Activity> Your answer should be every line from the records that contains "Image".

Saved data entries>
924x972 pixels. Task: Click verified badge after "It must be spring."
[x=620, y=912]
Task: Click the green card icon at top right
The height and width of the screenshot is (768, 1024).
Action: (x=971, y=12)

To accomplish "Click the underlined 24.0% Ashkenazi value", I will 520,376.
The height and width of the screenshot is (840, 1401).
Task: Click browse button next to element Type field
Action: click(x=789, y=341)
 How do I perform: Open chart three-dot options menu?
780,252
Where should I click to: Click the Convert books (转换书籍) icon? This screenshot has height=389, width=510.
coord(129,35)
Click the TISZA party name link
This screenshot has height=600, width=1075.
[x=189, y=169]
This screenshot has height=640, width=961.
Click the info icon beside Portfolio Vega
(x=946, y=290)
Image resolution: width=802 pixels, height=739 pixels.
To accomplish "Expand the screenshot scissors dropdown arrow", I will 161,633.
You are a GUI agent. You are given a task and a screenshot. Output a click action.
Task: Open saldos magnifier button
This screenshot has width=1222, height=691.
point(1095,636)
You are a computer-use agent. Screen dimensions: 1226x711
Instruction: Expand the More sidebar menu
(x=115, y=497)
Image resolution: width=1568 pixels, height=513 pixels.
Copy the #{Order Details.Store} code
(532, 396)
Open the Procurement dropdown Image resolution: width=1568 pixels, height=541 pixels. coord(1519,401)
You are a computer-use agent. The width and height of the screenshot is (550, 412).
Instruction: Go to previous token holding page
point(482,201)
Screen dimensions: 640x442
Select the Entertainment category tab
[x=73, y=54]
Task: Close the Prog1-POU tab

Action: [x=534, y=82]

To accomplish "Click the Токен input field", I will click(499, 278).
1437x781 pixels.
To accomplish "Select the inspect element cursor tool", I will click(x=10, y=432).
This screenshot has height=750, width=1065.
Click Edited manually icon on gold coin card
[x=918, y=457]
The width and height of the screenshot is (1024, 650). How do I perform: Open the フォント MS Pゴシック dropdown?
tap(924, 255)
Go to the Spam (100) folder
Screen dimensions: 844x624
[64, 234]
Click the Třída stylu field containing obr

Task result>
Image resolution: width=802 pixels, height=739 pixels.
Image resolution: width=1568 pixels, height=513 pixels.
Open the Procurement dropdown Image resolution: width=1568 pixels, height=541 pixels. coord(1519,401)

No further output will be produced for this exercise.